Утопия у власти - Некрич Александр. Страница 94
Сталин руководит советской внешней политикой, оставаясь в тени, очень редко давая интервью иностранным журналистам, не встречаясь с иностранными дипломатами. Вкус к таким встречам он приобретет через несколько лет. «Сталин не занимает никаких правительственных постов, — объяснял, посмеиваясь, наркоминдел Литвинов английскому послу, желавшему встретиться с генеральным секретарем, — он встречаться с иностранцами не любит, поручает это мне». Генеральный секретарь делает исключения лишь для первого американского посла Уильяма Буллита и для сменившего его Джозефа Девиса. Сталинские идеи в области внешней политики не были сложными. Советская печать в 1941 году необычайно возмущалась словами сенатора Гарри Трумэна, заявившего, что следует подождать, кто будет побеждать в войне — Германия или Англия с Францией, а потом поддержать победителя. Гарри Трумэн, не подозревая об этом, повторил мысль Сталина, высказанную им еще в 1925 году, но опубликованную впервые в 1947 г.: «... Если война начнется, то нам не придется сидеть сложа руки, — нам придется выступить, но выступить последними. И мы выступим для того, чтобы бросить решающую гирю на чашку весов, гирю, которая могла бы перевесить».

Пункт задания 1.
Преобразуйте записи, начиная со строки с «The height and width of the screenshot is (950, 534).» и заканчивая строкой с «This screenshot has height=1334, width=750.», в CSV из двух столбцов «запрос» и «ответ». Каждой записи отведите одну строку, каждое поле заключите в кавычки, а переносы строк замените пробелами.

Сохранённые записи.
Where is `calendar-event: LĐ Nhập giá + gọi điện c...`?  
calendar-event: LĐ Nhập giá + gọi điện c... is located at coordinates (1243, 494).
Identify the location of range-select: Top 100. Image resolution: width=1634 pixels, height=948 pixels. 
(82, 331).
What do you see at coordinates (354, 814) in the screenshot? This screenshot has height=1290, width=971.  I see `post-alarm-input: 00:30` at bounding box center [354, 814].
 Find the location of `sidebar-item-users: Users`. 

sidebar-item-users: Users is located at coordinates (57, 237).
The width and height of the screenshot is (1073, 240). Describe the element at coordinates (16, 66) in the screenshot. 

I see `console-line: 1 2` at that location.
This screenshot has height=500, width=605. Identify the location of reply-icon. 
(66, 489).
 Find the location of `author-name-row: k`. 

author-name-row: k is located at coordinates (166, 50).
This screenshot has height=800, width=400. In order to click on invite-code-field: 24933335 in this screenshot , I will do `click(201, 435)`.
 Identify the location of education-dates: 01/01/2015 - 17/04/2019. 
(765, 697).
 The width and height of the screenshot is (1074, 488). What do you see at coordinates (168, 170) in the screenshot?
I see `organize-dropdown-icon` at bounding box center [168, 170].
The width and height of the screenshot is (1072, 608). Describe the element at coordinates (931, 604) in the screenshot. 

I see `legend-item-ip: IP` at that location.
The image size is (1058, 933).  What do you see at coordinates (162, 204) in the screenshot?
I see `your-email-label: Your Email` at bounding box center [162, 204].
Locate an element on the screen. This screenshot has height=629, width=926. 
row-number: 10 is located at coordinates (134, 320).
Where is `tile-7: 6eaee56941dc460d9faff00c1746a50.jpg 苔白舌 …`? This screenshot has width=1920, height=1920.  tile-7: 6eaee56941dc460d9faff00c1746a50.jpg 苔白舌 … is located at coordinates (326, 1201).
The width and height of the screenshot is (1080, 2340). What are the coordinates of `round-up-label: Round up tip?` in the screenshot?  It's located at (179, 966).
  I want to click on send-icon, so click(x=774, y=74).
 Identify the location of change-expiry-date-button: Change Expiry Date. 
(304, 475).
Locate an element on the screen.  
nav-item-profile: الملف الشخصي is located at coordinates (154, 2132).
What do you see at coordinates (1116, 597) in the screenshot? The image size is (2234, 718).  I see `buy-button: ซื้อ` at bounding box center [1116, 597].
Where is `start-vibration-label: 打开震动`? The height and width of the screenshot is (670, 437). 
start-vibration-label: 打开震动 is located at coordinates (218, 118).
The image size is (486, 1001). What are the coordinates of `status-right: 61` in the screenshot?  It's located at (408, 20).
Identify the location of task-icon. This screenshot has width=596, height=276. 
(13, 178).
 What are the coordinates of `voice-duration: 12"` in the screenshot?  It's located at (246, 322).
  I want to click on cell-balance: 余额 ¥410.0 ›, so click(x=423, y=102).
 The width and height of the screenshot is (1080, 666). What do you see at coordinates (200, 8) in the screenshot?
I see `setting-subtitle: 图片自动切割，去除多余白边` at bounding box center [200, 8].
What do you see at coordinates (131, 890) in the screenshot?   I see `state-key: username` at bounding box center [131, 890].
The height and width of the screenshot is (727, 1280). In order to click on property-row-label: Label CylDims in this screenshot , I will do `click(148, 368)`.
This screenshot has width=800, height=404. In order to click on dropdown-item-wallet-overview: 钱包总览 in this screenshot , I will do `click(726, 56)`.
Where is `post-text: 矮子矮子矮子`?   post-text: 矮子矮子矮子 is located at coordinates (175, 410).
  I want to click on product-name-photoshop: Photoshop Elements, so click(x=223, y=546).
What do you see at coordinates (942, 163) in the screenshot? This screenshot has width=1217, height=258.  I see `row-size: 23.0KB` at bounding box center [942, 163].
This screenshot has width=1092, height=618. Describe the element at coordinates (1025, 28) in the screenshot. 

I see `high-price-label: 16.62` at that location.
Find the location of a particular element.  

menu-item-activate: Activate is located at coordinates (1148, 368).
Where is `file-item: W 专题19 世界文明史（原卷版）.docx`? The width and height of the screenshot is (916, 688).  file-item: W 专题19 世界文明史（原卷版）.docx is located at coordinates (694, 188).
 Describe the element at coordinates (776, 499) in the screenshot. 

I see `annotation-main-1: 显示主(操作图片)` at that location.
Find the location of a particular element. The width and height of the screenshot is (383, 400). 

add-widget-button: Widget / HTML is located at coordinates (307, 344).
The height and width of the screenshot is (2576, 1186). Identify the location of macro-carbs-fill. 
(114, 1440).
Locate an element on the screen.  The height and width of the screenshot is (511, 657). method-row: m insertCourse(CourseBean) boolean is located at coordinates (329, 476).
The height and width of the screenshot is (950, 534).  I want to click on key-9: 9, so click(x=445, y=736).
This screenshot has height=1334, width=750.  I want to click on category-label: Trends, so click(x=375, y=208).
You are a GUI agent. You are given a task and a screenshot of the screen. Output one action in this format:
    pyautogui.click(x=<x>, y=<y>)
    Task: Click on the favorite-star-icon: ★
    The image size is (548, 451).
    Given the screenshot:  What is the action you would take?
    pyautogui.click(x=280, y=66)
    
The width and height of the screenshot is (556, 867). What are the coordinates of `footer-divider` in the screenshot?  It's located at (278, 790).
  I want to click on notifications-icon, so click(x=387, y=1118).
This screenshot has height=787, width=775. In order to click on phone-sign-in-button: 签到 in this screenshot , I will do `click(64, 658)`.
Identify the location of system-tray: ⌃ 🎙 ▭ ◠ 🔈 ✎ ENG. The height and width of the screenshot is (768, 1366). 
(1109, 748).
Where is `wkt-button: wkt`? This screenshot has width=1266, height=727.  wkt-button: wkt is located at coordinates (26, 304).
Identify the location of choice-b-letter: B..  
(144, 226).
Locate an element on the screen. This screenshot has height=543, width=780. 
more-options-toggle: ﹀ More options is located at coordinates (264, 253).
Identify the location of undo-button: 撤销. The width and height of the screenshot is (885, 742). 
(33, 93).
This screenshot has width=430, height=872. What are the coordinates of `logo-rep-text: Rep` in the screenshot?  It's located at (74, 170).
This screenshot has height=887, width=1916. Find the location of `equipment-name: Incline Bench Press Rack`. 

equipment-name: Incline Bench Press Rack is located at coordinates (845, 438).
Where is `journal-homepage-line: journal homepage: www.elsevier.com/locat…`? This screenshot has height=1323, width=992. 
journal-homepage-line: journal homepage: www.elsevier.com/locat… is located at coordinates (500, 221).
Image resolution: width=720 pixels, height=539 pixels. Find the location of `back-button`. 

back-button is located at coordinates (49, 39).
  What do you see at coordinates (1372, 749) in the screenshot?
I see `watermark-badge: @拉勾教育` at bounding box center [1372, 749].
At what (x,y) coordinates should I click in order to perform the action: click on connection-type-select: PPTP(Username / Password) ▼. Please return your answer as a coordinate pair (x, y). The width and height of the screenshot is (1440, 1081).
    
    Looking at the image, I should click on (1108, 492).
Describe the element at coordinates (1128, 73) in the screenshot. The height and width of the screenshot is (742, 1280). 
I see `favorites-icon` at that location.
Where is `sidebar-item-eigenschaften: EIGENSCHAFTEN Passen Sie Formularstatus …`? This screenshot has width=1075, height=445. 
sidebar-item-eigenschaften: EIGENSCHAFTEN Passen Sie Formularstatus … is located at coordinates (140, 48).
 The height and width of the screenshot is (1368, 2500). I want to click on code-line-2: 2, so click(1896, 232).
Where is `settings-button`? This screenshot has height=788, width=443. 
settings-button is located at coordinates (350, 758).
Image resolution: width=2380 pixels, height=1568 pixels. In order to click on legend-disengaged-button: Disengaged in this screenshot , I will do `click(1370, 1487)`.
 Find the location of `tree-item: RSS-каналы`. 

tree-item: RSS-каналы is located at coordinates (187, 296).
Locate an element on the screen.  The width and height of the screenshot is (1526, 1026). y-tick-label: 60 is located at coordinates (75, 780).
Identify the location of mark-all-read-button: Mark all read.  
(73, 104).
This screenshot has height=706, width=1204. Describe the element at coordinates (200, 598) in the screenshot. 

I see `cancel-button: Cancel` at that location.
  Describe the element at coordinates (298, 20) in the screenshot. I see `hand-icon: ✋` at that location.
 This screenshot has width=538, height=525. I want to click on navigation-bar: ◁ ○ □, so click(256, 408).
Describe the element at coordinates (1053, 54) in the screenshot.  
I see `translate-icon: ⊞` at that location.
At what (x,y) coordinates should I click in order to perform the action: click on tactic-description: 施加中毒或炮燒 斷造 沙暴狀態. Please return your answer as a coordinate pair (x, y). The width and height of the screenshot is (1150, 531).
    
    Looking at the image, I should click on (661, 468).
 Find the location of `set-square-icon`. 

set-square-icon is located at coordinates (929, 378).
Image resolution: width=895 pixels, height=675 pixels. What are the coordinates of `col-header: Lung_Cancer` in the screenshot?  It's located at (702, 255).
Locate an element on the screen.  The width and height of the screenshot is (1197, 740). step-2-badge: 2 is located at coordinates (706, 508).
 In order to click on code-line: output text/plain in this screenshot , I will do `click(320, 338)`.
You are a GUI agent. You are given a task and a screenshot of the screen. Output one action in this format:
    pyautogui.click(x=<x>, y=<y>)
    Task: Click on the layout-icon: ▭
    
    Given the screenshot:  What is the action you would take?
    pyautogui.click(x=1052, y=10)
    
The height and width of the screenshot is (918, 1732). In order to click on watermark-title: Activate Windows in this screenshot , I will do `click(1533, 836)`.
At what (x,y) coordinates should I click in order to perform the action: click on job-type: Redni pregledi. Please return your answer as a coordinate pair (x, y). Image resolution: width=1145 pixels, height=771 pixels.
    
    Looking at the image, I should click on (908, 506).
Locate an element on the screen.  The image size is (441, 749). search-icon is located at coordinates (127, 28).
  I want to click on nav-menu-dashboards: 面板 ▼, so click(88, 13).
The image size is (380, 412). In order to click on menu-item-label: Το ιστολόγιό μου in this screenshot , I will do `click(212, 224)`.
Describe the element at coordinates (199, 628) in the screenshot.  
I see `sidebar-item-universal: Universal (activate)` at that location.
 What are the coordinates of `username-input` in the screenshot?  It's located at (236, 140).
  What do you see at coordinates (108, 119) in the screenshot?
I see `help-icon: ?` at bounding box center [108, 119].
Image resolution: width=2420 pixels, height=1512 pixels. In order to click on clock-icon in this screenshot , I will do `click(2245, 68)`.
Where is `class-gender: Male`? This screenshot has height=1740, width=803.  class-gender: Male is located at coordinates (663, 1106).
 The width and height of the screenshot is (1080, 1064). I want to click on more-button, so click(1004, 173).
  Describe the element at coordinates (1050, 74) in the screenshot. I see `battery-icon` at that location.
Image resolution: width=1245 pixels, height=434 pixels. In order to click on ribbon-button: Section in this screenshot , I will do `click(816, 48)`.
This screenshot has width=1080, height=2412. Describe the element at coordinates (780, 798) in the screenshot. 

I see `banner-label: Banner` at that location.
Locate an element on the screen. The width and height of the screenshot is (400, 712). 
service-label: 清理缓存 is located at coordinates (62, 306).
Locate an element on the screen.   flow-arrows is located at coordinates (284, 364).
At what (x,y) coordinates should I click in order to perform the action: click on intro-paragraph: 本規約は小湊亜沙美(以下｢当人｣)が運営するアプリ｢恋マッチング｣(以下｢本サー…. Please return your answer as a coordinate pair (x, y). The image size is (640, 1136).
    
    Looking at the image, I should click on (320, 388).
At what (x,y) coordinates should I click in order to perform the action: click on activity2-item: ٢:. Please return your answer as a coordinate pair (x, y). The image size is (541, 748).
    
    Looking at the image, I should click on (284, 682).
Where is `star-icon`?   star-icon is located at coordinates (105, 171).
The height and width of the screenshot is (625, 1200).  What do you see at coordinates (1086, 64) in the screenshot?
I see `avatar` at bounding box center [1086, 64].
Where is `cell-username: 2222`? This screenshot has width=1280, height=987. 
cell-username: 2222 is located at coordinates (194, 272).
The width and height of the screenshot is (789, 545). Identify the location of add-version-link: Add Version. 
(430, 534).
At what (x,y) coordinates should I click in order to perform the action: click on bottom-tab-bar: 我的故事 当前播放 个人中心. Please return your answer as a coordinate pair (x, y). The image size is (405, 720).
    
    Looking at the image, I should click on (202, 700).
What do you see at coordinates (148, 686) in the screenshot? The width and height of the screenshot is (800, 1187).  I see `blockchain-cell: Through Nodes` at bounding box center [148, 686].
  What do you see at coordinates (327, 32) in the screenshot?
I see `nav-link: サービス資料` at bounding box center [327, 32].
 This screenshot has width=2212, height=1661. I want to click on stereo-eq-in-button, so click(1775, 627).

Пункт задания 2.
Назовите всех людей, упомянутых по имени или фамилии в тексте о внешней политике Сталина, не считая заголовка.

Ответ 1.
запрос,ответ
"The height and width of the screenshot is (950, 534).","I want to click on key-9: 9, so click(x=445, y=736)."
"This screenshot has height=1334, width=750.","I want to click on category-label: Trends, so click(x=375, y=208)."

Ответ 2.
Сталин, Литвинов, Уильям Буллит, Джозеф Девис, Гарри Трумэн.